Mit sentimentalen Versatzstücken versucht Moodysson, den globalen Kapitalismus als Kontinente übergreifende Familiengeschichte neu zusammenzusetzen. Nanny Gloria muss ihre zwei Söhne auf den Philippinen zurücklassen, um in New York das Geld zu verdienen, das sie zum Hausbau in der Heimat braucht. Gleichzeitig wird sie in der Fremde immer mehr zur wichtigsten Bezugsperson für die kleine Jackie, weil das power couple Leo und Ellen vor lauter Arbeit kaum Zeit für die Tochter hat. Dabei weiß keiner, dass Ellen auf der Intensivstation gerade verzweifelt um das Leben eines Jungen kämpft, der von seiner eigenen Mutter niedergestochen wurde.

Was tun Mütter ihren Kindern an, wenn sie nicht für sie da sind? Eigentlich ist es diese Frage, aus der sich die Dramatik des Filmes speist. Zwar zeigt "Mammut" auf, welche Rolle Geld dabei spielt: Schließlich geht Gloria erst nach sorgfältigem Gegenrechnen in die USA. Doch letztlich steht nicht ein Wirtschaftssystem am Pranger, das Fürsorge mit einem Preisschild versieht. Letztlich sind die Frauen schuld. Sowohl Ellen als auch Gloria werden für ihre Abwesenheit im Leben ihrer Kinder bitter bestraft - und zwar von zwei Männern. Am Ende steht die Frau als Heldin da, die sich bedingungslos für ihr Kind entscheidet.

Der Mensch ist dem Warenkreislauf untergeordnet

Vielleicht kann man Globalisierung im Spielfilm nicht anders erzählen denn als Beziehungsgeschichte - als Drama, dessen Konstruktion unter der Verbindung mehrerer Kontinente und Kulturen schwer zu tragen hat. Ähnlich forciert wie "Mammut" nahm sich schließlich auch Alejandro González Inárritus Episodendrama "Babel" von 2006 aus.

Vielleicht ist die Erkenntnis aus diesen fehlgeschlagenen Filmexperimenten aber auch, dass Fiktion nicht taugt, um über den weltumspannenden Kapitalismus zu erzählen.
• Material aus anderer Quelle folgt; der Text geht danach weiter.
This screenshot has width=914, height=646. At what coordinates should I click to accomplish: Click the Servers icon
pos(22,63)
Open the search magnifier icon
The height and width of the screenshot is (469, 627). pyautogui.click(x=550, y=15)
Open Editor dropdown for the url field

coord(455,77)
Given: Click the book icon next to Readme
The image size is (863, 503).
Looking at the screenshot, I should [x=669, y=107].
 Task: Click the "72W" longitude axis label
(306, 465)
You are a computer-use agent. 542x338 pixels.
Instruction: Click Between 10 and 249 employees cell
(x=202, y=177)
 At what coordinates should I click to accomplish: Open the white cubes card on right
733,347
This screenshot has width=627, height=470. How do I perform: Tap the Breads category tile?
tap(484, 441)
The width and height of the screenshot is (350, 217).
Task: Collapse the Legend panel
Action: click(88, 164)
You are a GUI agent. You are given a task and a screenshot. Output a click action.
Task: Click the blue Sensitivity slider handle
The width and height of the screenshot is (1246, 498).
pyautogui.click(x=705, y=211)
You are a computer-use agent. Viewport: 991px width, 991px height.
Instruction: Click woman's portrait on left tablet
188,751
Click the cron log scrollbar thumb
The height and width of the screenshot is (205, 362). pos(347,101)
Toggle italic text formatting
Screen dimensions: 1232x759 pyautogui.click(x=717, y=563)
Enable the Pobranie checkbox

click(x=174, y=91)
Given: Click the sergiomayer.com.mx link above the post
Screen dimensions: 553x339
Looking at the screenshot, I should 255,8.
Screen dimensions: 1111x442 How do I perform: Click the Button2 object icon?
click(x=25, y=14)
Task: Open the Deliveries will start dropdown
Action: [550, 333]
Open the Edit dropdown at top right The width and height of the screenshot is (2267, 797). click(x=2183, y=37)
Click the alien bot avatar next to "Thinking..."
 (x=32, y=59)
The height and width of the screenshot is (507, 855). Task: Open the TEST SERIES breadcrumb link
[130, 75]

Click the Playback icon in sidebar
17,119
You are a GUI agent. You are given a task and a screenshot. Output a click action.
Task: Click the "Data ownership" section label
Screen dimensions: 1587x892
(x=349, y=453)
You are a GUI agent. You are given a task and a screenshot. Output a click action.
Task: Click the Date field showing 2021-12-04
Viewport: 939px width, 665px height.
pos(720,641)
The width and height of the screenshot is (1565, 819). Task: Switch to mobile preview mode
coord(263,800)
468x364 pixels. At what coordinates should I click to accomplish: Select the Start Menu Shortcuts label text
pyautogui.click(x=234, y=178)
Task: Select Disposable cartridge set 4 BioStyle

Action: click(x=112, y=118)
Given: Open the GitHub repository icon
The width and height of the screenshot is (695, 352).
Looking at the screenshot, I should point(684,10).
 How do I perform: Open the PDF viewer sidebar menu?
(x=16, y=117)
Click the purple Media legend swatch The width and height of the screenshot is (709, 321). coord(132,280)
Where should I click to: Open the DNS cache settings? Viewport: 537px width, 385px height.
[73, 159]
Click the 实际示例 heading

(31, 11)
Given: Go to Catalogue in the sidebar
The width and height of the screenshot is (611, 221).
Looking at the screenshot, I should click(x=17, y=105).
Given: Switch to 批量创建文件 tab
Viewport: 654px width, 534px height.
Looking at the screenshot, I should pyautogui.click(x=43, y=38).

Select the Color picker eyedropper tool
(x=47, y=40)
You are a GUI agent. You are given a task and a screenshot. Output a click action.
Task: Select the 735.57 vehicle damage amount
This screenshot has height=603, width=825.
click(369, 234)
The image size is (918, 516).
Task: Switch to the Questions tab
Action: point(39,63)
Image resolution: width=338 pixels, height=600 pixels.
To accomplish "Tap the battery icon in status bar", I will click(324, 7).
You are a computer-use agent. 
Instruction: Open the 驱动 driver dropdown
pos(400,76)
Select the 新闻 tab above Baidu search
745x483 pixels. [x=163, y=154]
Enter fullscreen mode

Glänzende Dokumentationen wie "Darwin's Nightmare" oder "Der große Ausverkauf" haben viel besser aufzeigen können, wie der globale Warenkreislauf funktioniert - und dass ihm Menschen zu jeder Zeit untergeordnet sind. Hier braucht nicht jeder jeden: Hier werden zwei Drittel der Menschheit überhaupt nicht gebraucht.

Es sind diese Dimensionen, die "Mammut" außer Acht lässt. Er macht sich auf, das Große im Kleinen zu suchen und schaut doch nur beim Kleinen genau hin: Viel zu lang ziehen sich die Szenen hin, in denen Ellen im Krankenhaus bis zum Anschlag arbeitet, Gloria und Jackie quality time miteinander verbringen oder sich Leo in den Strandbars vergnügt. Die Gegenüberstellungen, mit denen Moodysson arbeitet, sind an sich schon wenig subtil und werden durch ihre Ausbreitung auf 125 Filmminuten noch hohler.

Zum Schluss fühlt man sich als Zuschauerin wie Leo vor dem Luxushotel: überall zu viele Schnörkel, zu viel Gewese um Nichts. Mit einem diffus schlechten Gewissen drängt es einen, diesen Film schnell hinter sich zu lassen.